As yet, I have no way of knowing what the risks and benefits of a 3rd dose for someone like me are. While we know that antibody levels fall over time and that the Delta variant evades those antibodies a little better than its predecessors, we do not have good “correlates” to the most important outcomes. Do lower antibody levels in the face of Delta really reduce the risk of developing severe illness, hospitalization, and death for healthy people in their early 40s like me? We don’t know.
Meanwhile, is it possible that a 3rd dose of the vaccine could cause a clinically important adverse event, like myocarditis? It’s reasonable to worry about this. When I queried the CDC’s Vaccine Adverse Reporting System just now, I found that myocarditis has been reported 2.4 times more often after the 2nd dose of a Covid-19 vaccine than after a 1st dose. Also, the lengths of hospitalization in cases of myocarditis after 2nd doses have been over twice as likely to exceed 3 days (10% of cases) compared to hospitalizations after the 1st dose (4.5% of cases). If myocarditis after the 2nd dose of a coronavirus vaccine is both twice as common and twice as likely to cause a hospital stay lasting 4 or more days, what might we see after 3rd doses? Nobody really knows.
Of course, the risk of vaccine-related myocarditis is quite age-dependent. While I emphasize that myocarditis after coronavirus vaccination remains rare, the risk is by far the highest in people ages 18-29, more frequently occurring in males; around 80% of the cases have been reported in males under age 50. Meanwhile nearly 80% of Covid-19 deaths (almost all of which have occurred in unvaccinated people) have been in people ages 65 and over.

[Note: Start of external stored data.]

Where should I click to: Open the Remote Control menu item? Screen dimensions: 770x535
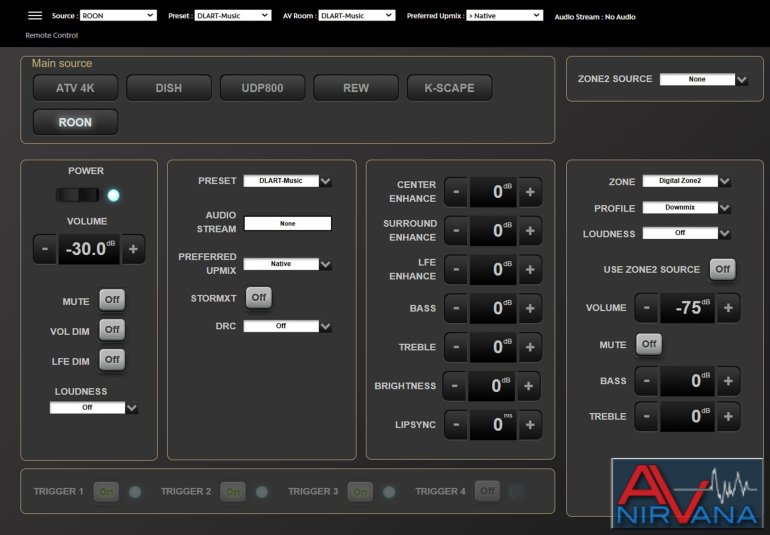click(x=51, y=35)
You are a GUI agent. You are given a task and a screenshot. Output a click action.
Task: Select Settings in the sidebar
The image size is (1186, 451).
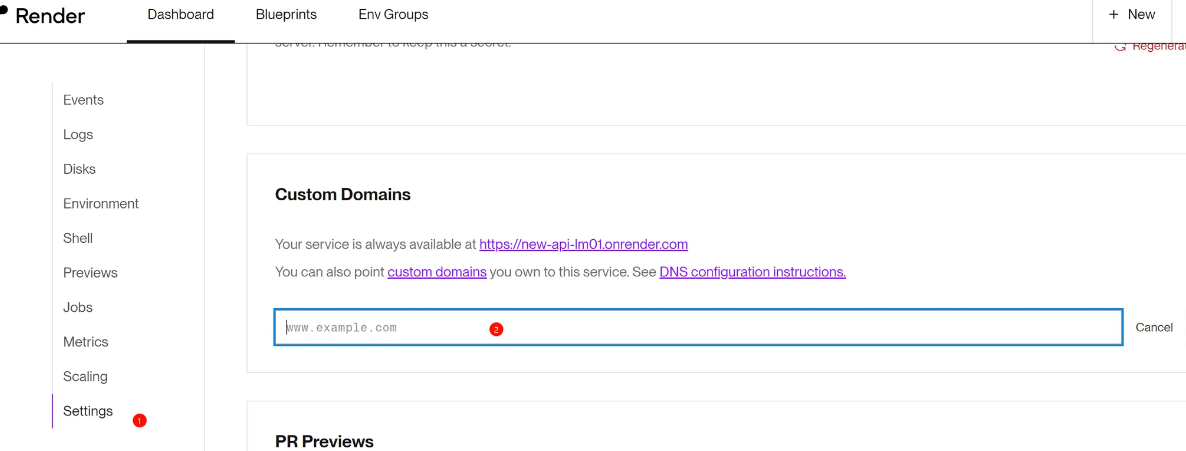pos(88,411)
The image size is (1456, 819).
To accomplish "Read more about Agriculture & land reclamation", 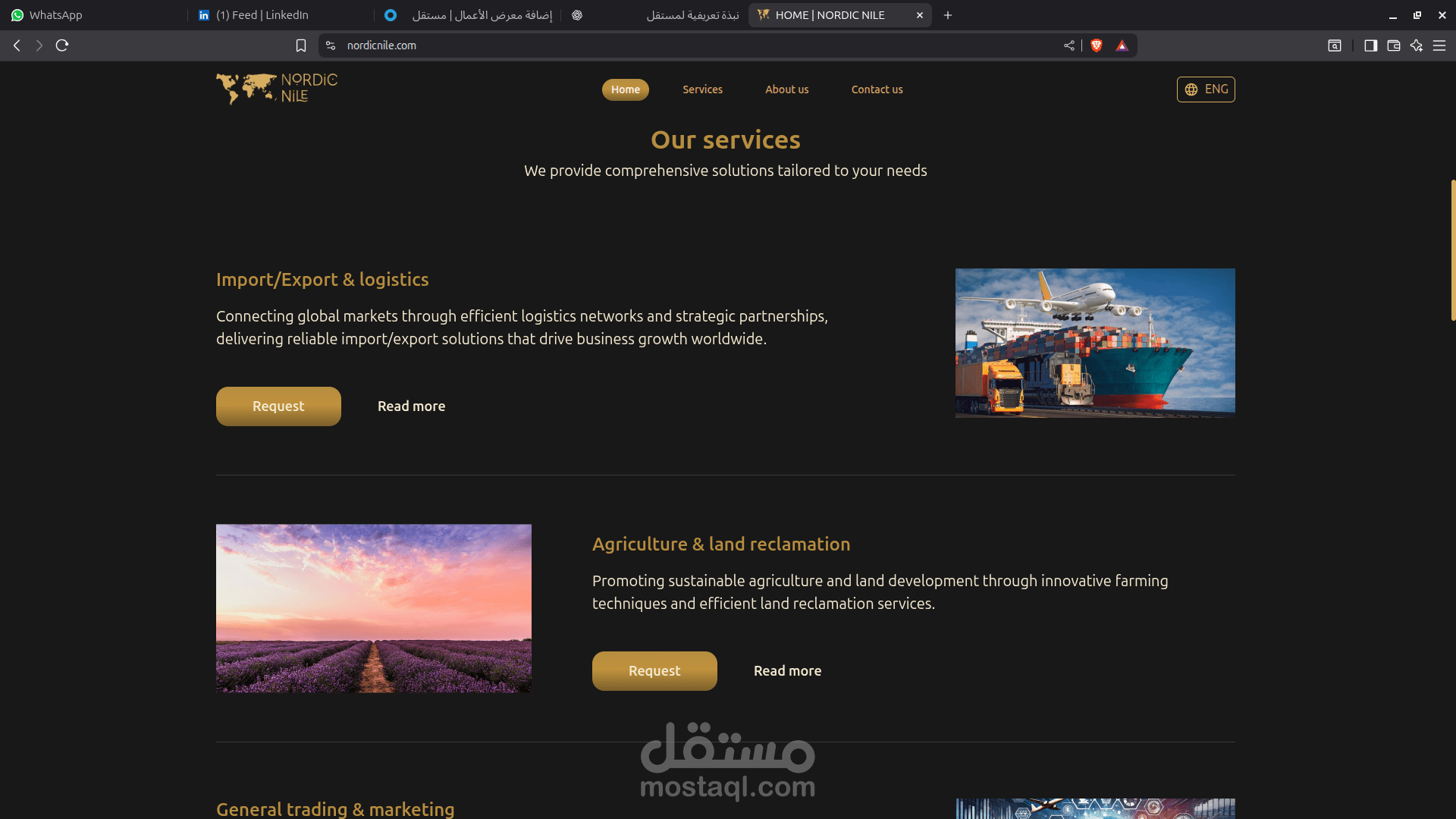I will tap(787, 671).
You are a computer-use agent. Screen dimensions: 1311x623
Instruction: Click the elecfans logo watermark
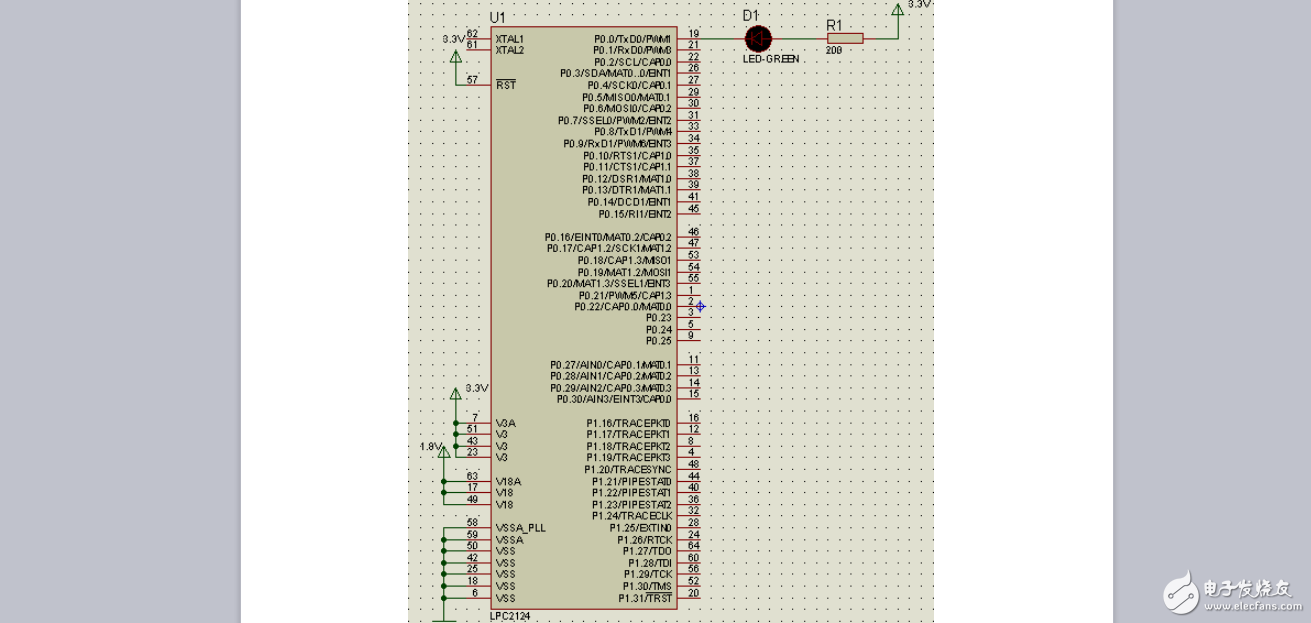point(1231,594)
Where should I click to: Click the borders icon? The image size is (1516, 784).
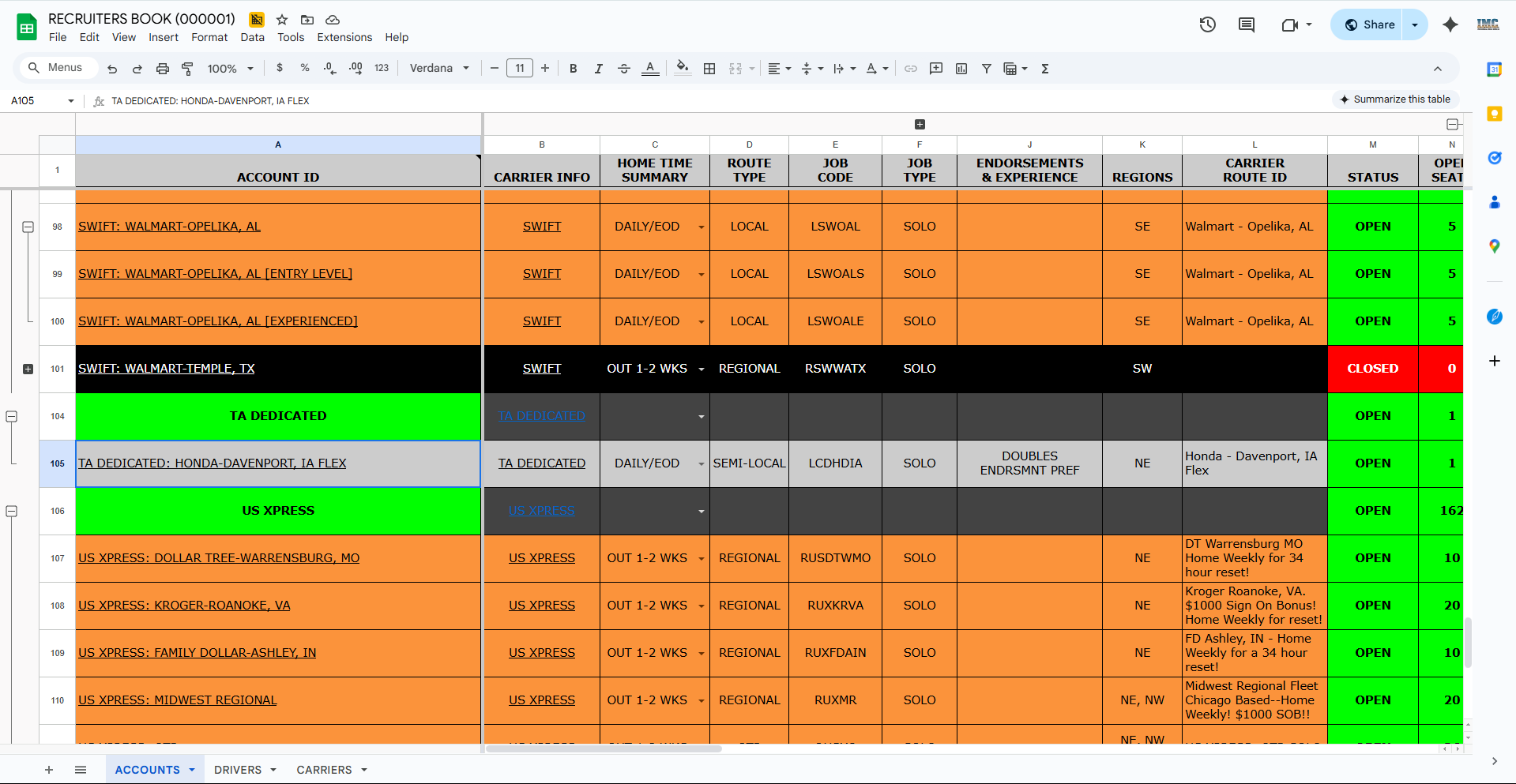click(709, 69)
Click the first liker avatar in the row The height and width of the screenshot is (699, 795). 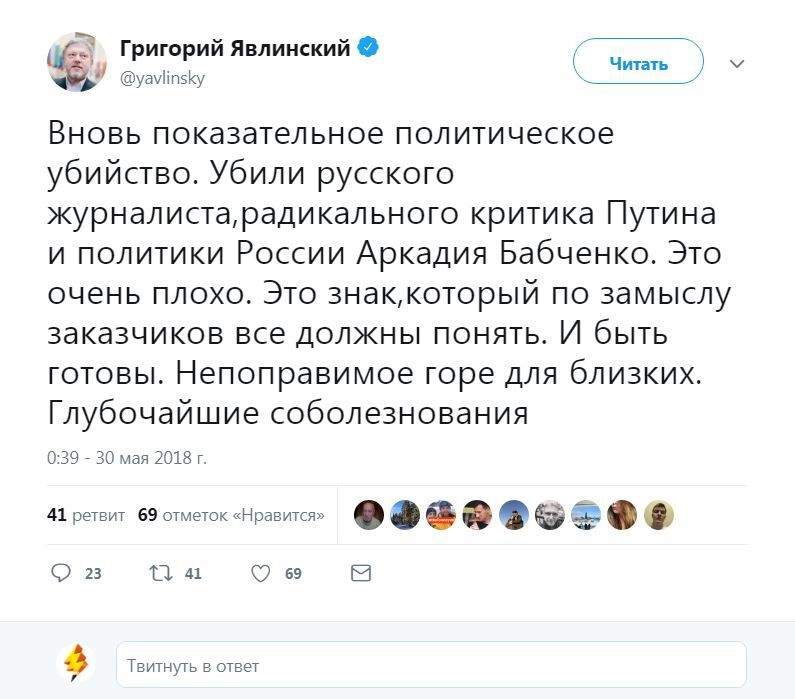[369, 515]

Assuming myocarditis is the most substantial side effect we need to worry about, I’d speculate (and this is a straight-up guess) that if any statistical decrease in vaccine effectiveness is detected among people over 65—and maybe even among those ages 50 and up—the benefit of a 3rd dose is indeed likely to far exceed any associated vaccine-related risks. But if you want me to opine on what we might see in people under 50, I’m going to disappoint you, because I haven’t the foggiest idea. I’d just be throwing darts in the dark.
That’s why I decided to do the right thing and not bamboozle the wonderful vaccine workers in California. Not to mention, I don’t think I could live with myself being a “do as I say, not as I do” type of doctor.
So, I’m waiting for the science on boosters, just like we waited for the science on the original vaccine protocols that led to FDA authorization. It’s the smart thing to do. And it’s the right thing to do.